Is Decaf Coffee Bad for You?
Whether or not a decaf coffee is bad for you depends on the method used in removing the caffeine and the amount of coffee you consume each day.
Too much of ANYTHING can be bad, that’s why every doctor’s advice is to do things in moderation. The same thing goes for drinking coffee.
Though the Swiss Method and CO2 method have no defined health risks, Methylene chloride remains controversial. While it might be a better alternative to Ludwig Roselius’ benzene as an extraction agent, the fact that Methylene chloride can also be found on paint strippers, adhesives, and automotive products should raise your eyebrows.
However, the FDA assures the public that the trace amounts of methylene chloride in decaf coffee have little to no effect on our health. That’s because the agency strictly commands that the methylene chloride in decaf coffee should not exceed 10 parts per million (0.001%) in the final product.
Health benefits of Decaf Coffee
Let’s say you love the taste of coffee, it motivates you to get through your day, and going without it would cause deep sadness.
There are several positive health benefits of caffeinated coffee, so if a low-caffeine diet was prescribed for any reason, then decaf coffee is – without a doubt – a “healthy” choice for you.
But since decaffeination can result in stripping not only caffeine but also around 15% of antioxidants and other important compounds that are beneficial to our health, I can’t help but wonder if it’s still as healthy as regular coffee.
The answer lies in the many studies that linked decaf coffee to be as valuable as regular coffee.
- According to a 2014 meta-analysis based on a Harvard study published in one of the journals of Diabetes Care, people who drink 6 cups of coffee per day tend to have a lower risk of contracting Type 2 Diabetes by 10%, regardless of the caffeine level.
- A BMJ 2017 study revealed that decaf coffee has little to no direct association with multiple health risks. These are reviewed from the 201 meta-analyses of observational research about the consumption of regular and decaf coffee.
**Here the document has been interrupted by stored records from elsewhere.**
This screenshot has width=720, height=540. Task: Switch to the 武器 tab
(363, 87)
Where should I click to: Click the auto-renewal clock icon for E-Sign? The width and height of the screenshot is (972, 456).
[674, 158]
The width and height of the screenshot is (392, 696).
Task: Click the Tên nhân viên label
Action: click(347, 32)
This last study is especially interesting since it debunked the myths about drinking decaf coffee and found favorable results from the meta-analyses reviewed. These are:
- Lowers risk of premature death
- Lowers risk of hypertension and other cardiovascular diseases
- Negligible effect on the lipid profile
- Lowers risk of developing lung cancer
- Lowers risk of renal stones and gout
- Lowers risk of Parkinson’s disease
Even if you drink coffee without caffeine, it still has plenty of health benefits.
Which Decaf Should You Choose?
There are no labeling rules that require coffee brands to disclose the decaf processes they used. Coffee brands have to follow what the FDA had mandated about removing at least 97 percent of caffeine from the coffee beans, but how they do is can be a mystery.
If by any chance the coffee beans you pick out are not organic, you can ask your supplier about the method used in decaffeinating. If any of the two chemical-based processes were used there’s a big chance that the coffee has trace amounts of the chemical solvent residue.